A time series database (TSDB) is specifically made for data that can be evaluated as a "time-series," which includes sensor outputs, market trends, CPU utilization, and application performance metrics. Most popular types of databases (both SQL and NoSQL) are not optimized for handling large-scale scans, or summarization or aggregation of time-series data.Time-series databases have built-in functionality to work with aggregation, down-sampling, data lifecycle management and summarization. Let’s look at one of the popular time-series databases, InfluxDB. InfluxDB uses the line protocol for sending and storing data.

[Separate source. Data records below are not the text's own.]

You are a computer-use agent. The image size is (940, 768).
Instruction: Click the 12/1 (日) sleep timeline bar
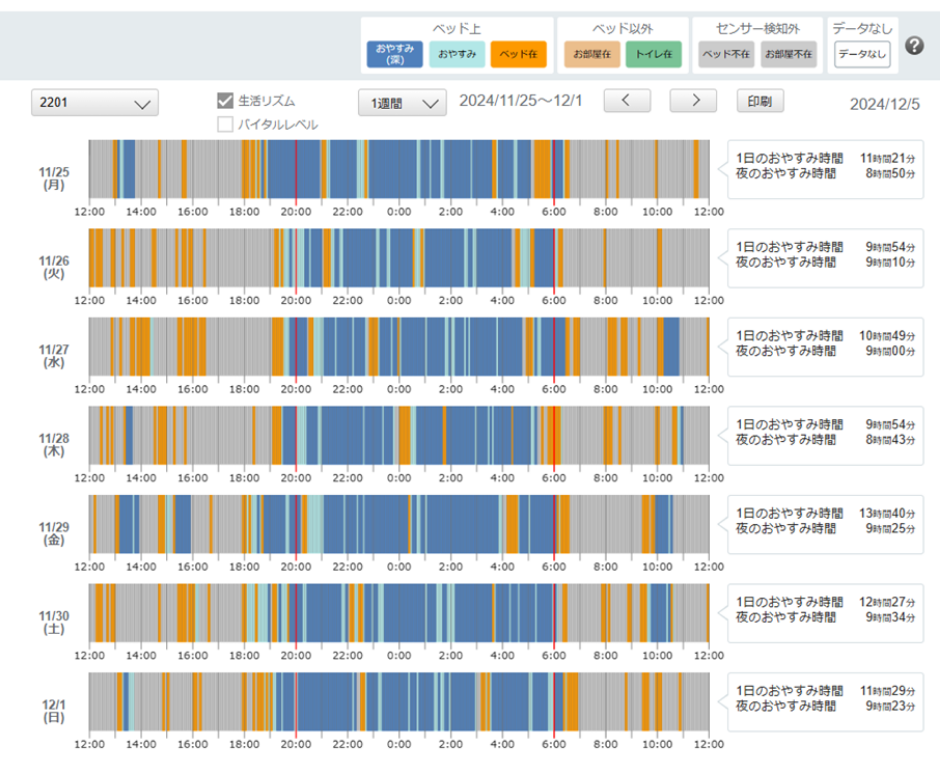(x=398, y=702)
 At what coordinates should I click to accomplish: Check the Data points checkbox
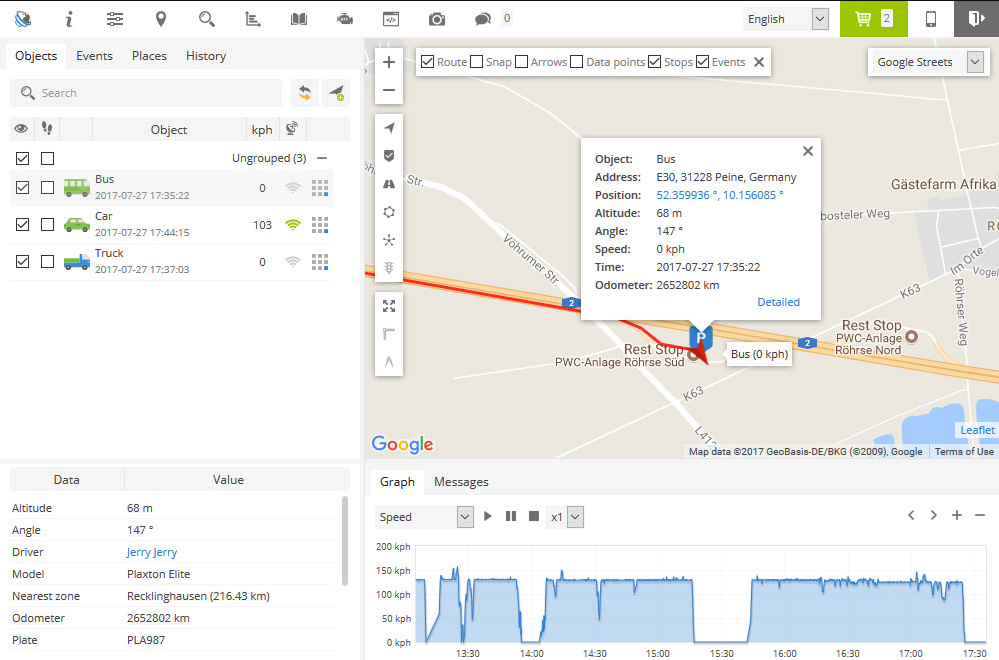point(575,61)
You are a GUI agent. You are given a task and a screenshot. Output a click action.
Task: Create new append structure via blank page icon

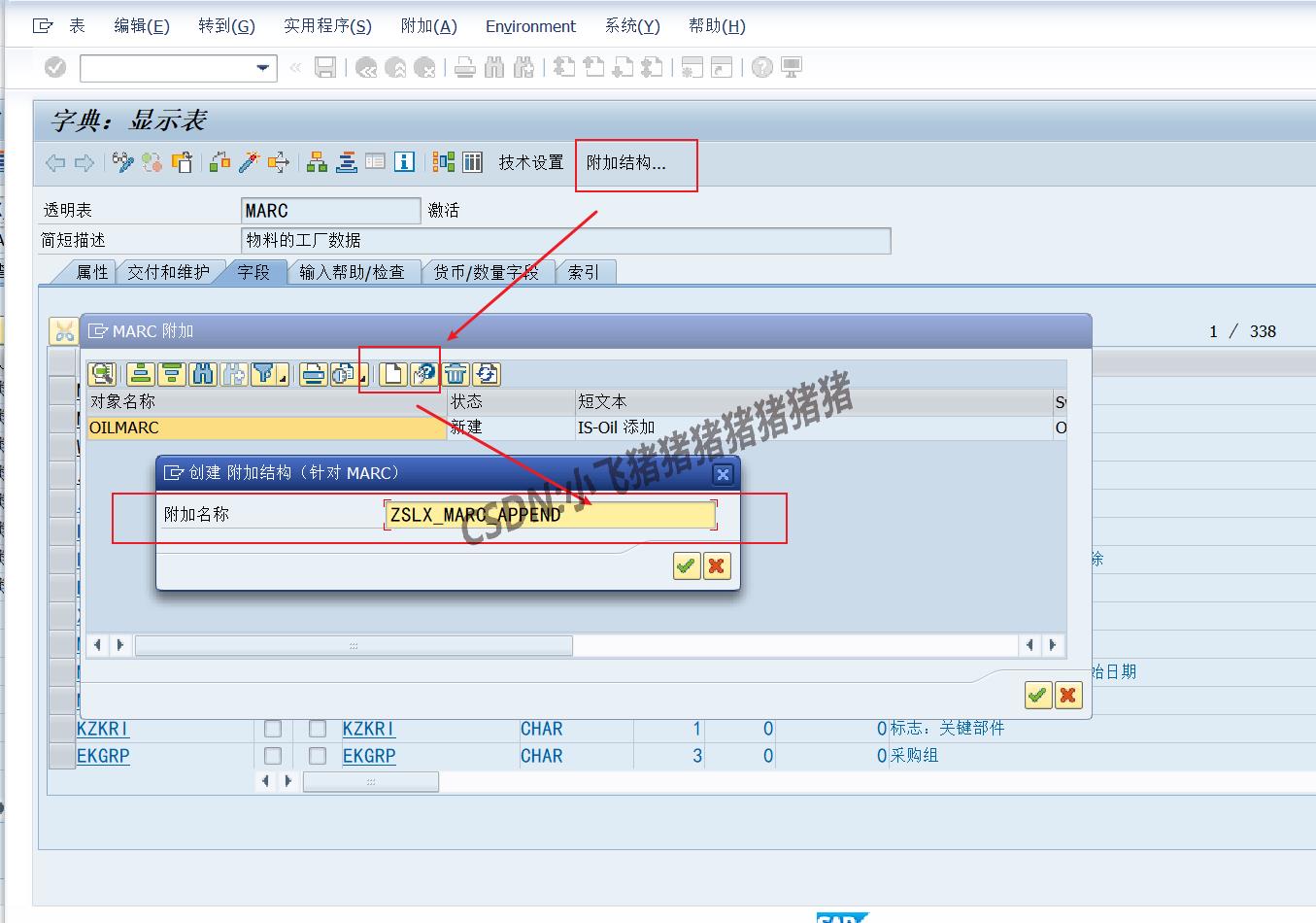click(x=393, y=374)
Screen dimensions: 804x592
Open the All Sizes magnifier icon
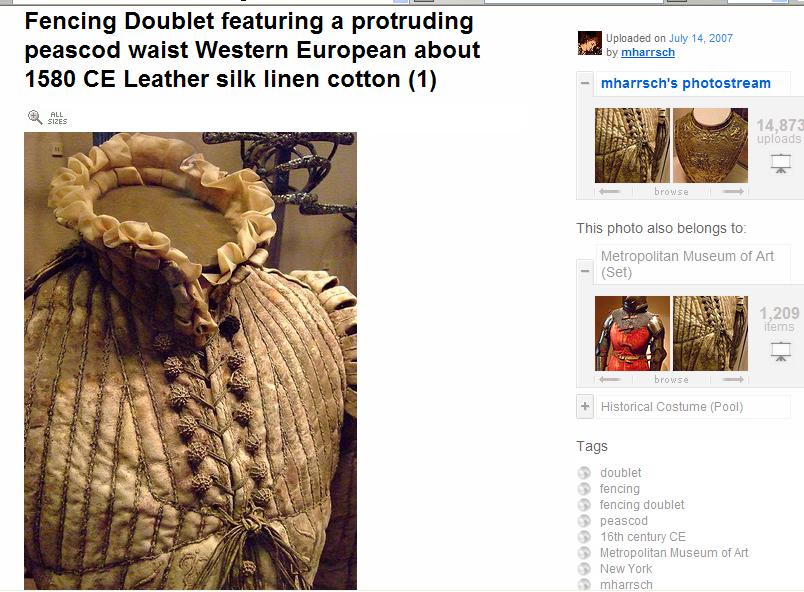(x=35, y=117)
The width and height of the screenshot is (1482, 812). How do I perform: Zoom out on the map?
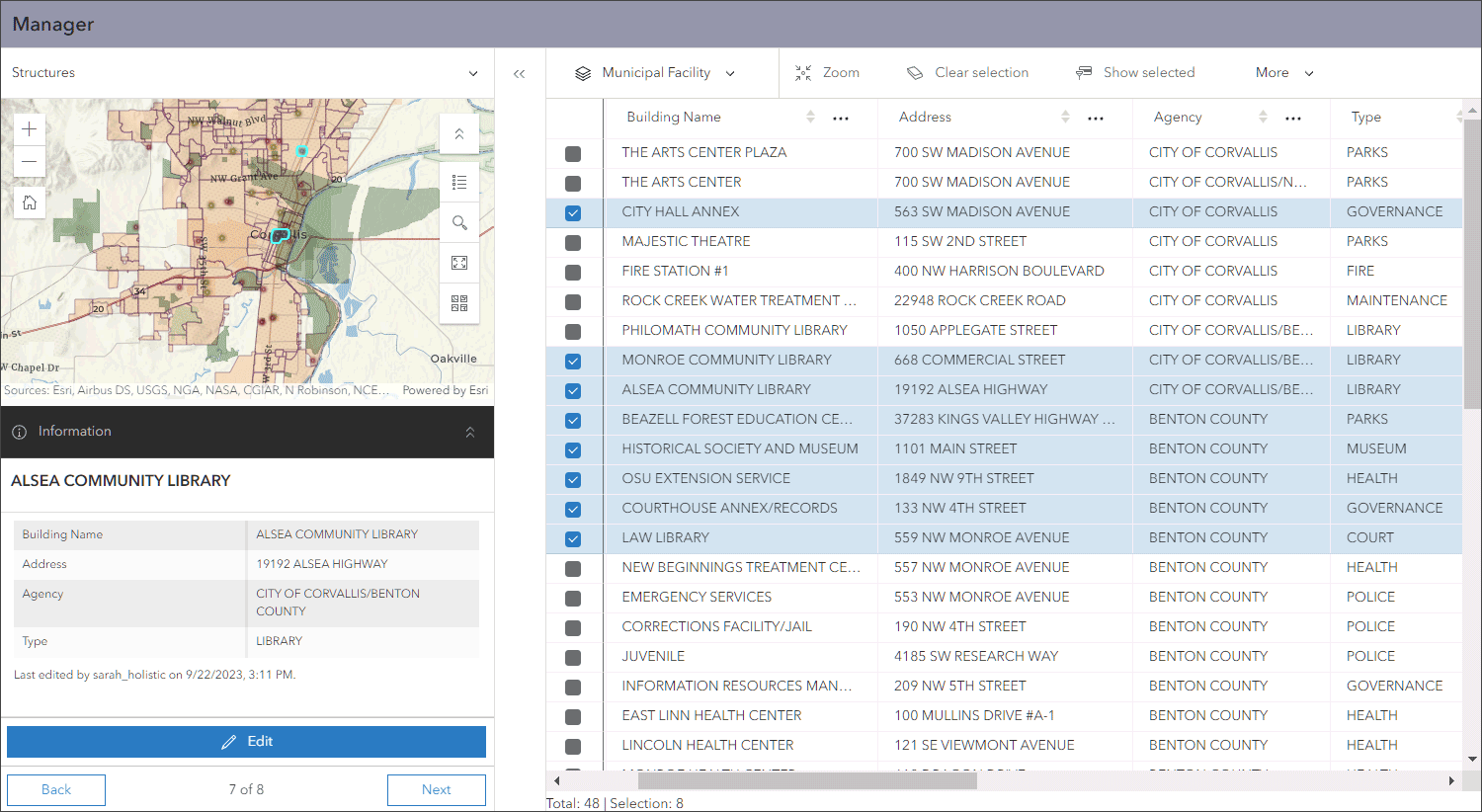click(30, 161)
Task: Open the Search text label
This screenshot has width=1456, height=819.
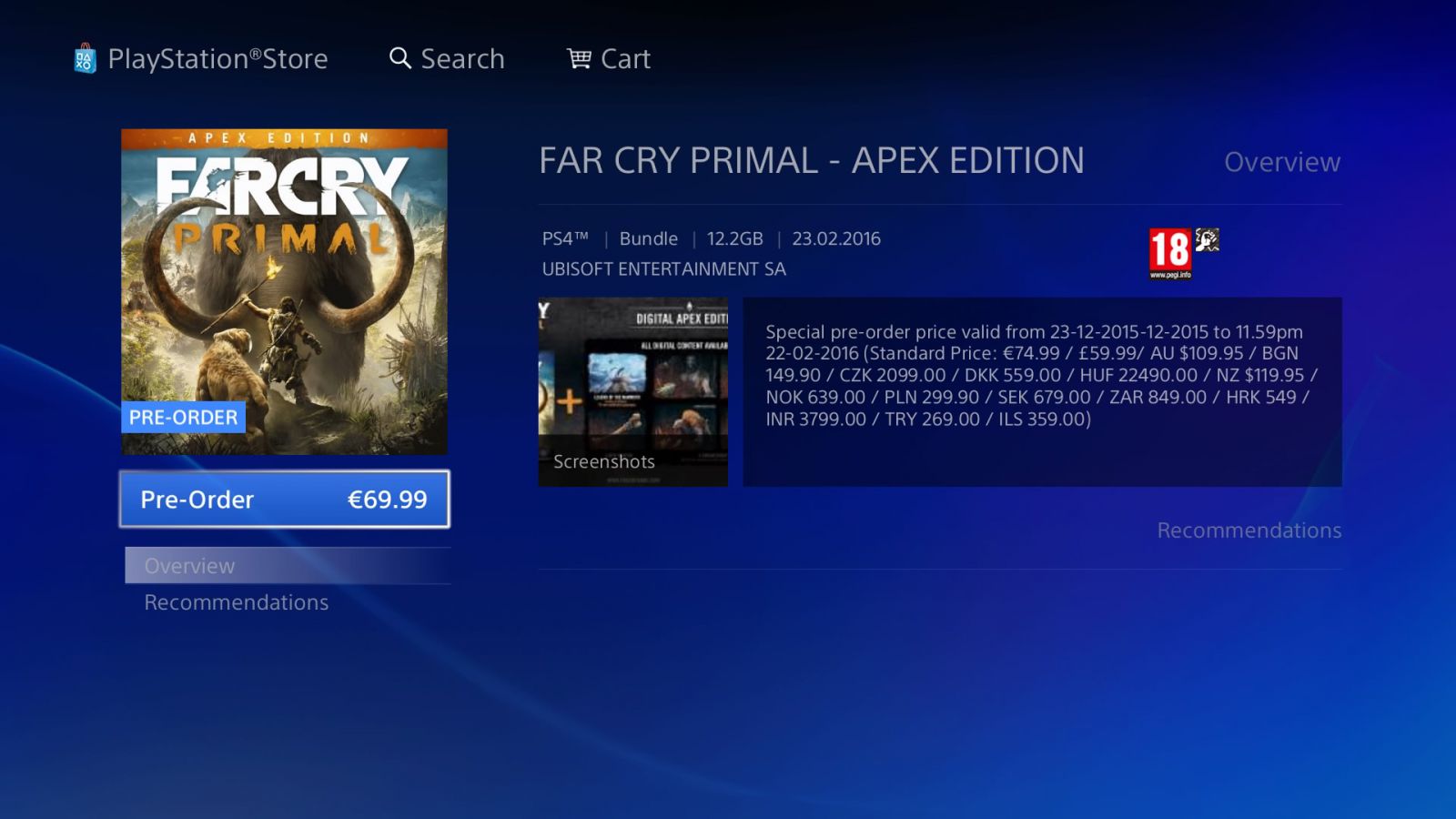Action: coord(462,59)
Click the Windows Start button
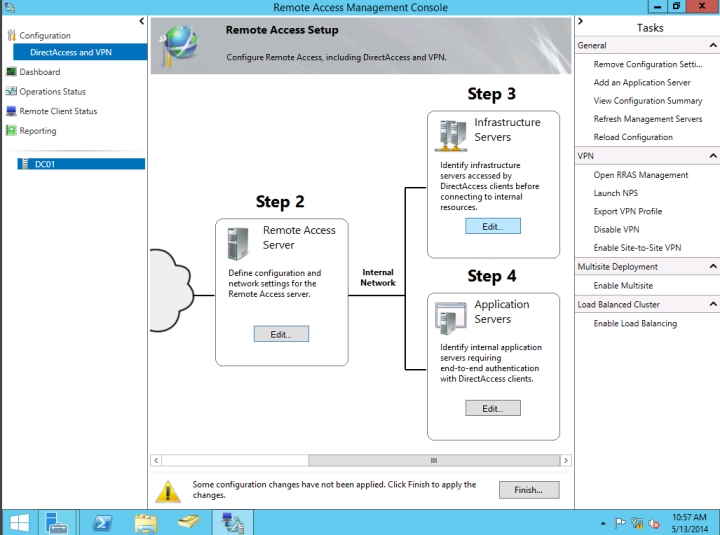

The line protocol is the text-based format that uses the syntax below to write points to InfluxDB.
<measurement>[,<tag_key>=<tag_value>[,<tag_key>=<tag_value>]] <field_key>=<field_value>[,<field_key>=<field_value>] [<timestamp>]
The above syntax is used to insert a single point to an InfluxDB database. Since InfluxDB is a time-series database, the point here is analogous to a point on a graph that is representing a time-series data. The collection of points is called a series. Next, let’s look at all the four components of the point.
The first component, Measurement for an InfluxDB, is similar to a Table for a SQL database. Measurement holds all the tags, fields and time values. It makes sense to name the measurement such that it describes the data contained in it.
The two components tag set and field set in the line protocol are sets, meaning a key-value pair. Tag Key and Tag Value are both stored in InfluxDB as strings. In contrast, only Field Key can be a string but the Field Value can contain strings, integers, floats and Booleans too. The field value is the actual data that we want to save to a database and it is always accompanied by a timestamp, which makes sense since we are inserting a record to a time-series database.
As you have guessed by now, the field value, which is the actual data or the field set in general, as well as a timestamp, are essential components without which we can not save a point to the database. Although tag set is an optional component, it is a good practice to use, since it is indexed and would be useful in faster querying of data, as opposed to the field set, which is not indexed.
The last, and most critical component of the line protocol is time, which is a timestamp in the RFC3339 UTC format. The timestamp precision can be in seconds, milliseconds, microseconds or nanoseconds.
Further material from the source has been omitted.